Collected data entries:
┄┄┄┄┄┄

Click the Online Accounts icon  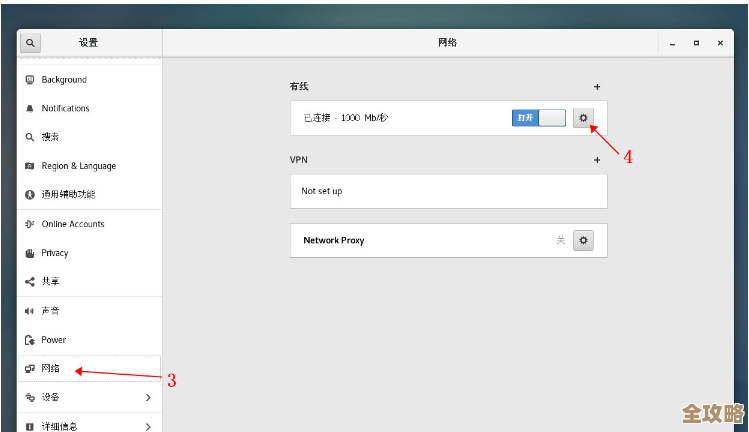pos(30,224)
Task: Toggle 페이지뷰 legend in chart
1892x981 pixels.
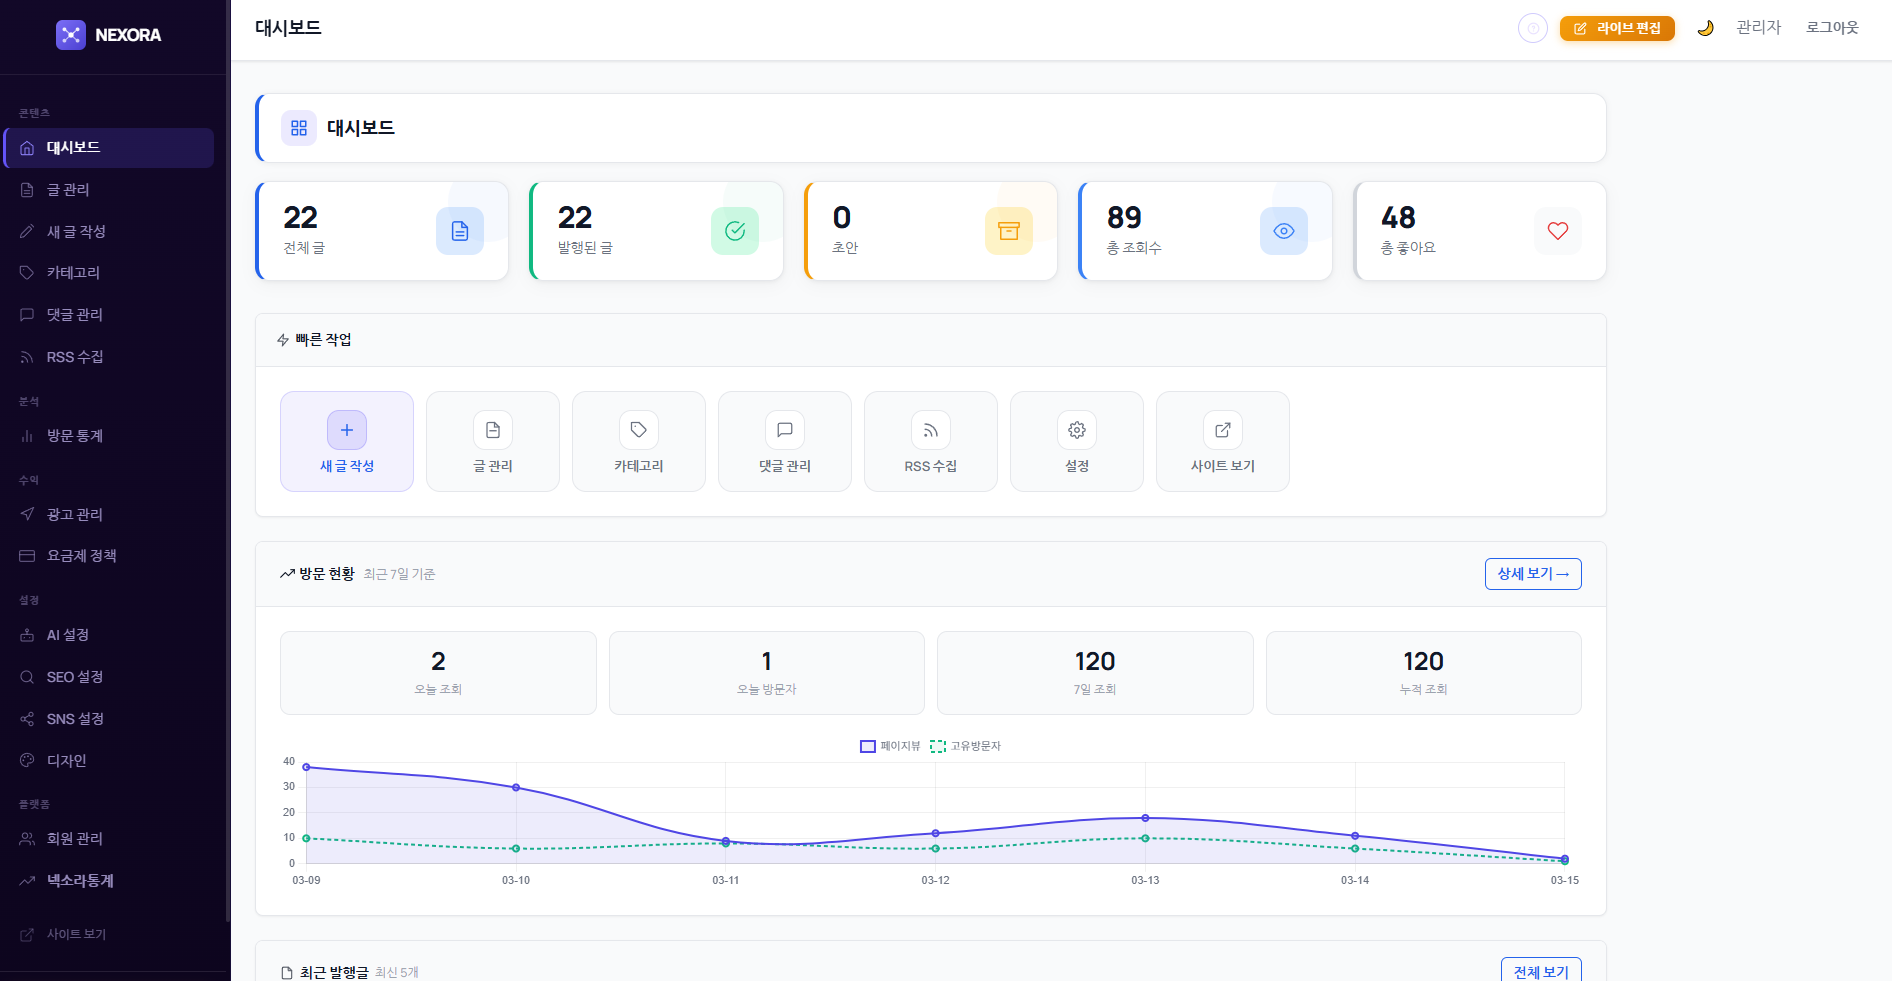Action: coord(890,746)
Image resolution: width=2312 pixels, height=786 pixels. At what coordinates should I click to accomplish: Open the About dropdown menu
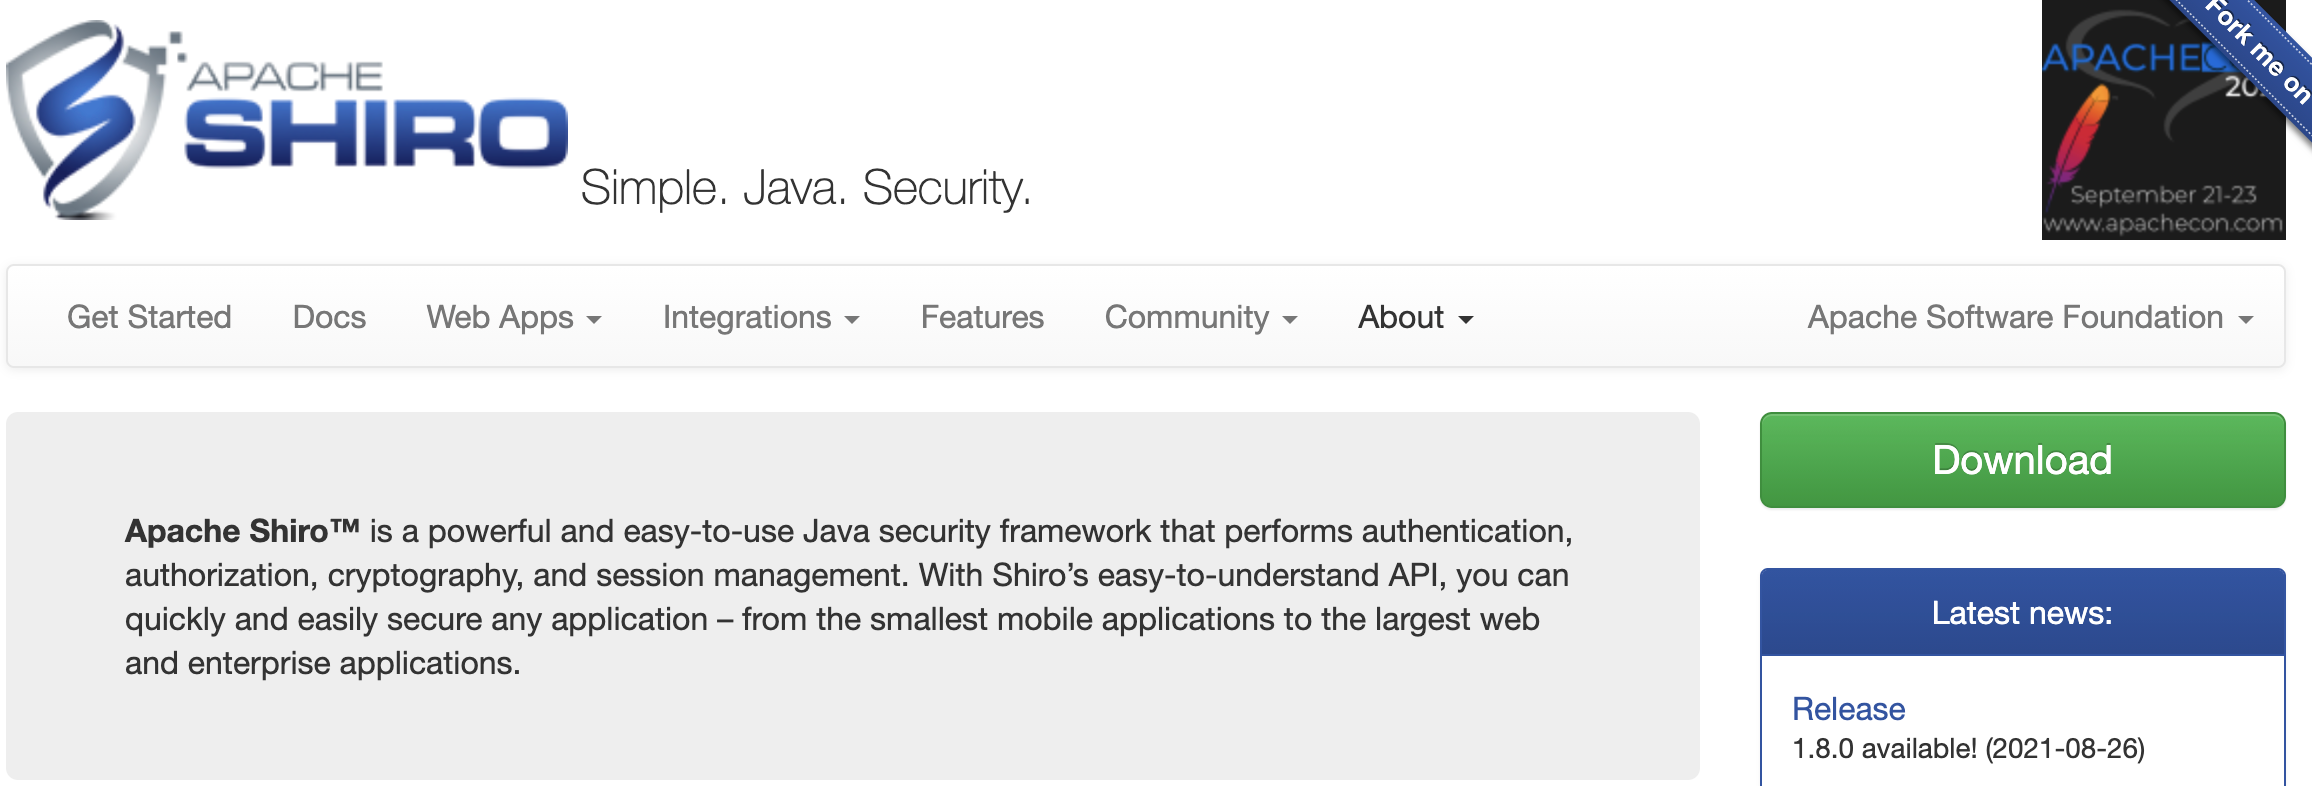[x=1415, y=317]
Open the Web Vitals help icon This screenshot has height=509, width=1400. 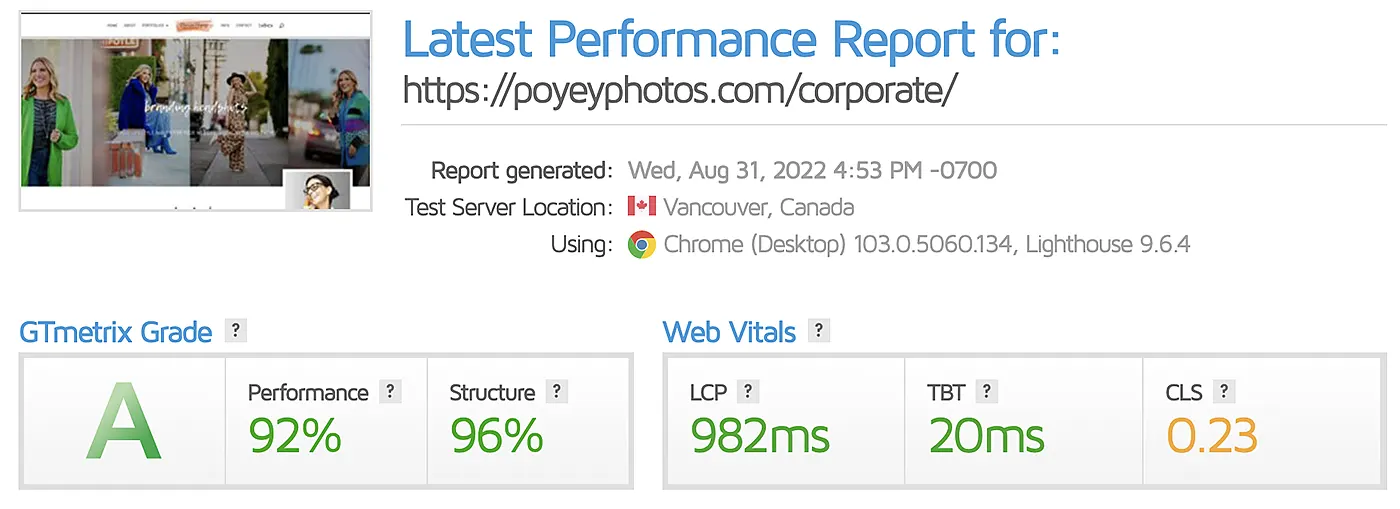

┄┄┄┄┄┄

Task objective: Set down only the lines running from the line with "Task: Toggle 페이지뷰 legend in chart" to the end of the entries, inclusive; omit every picture.

Solution to this problem:
Task: Toggle 페이지뷰 legend in chart
1892x981 pixels.
Action: coord(890,746)
Image resolution: width=2312 pixels, height=786 pixels. At what coordinates should I click to accomplish: Open the About dropdown menu
[x=1415, y=317]
Open the Web Vitals help icon This screenshot has height=509, width=1400. 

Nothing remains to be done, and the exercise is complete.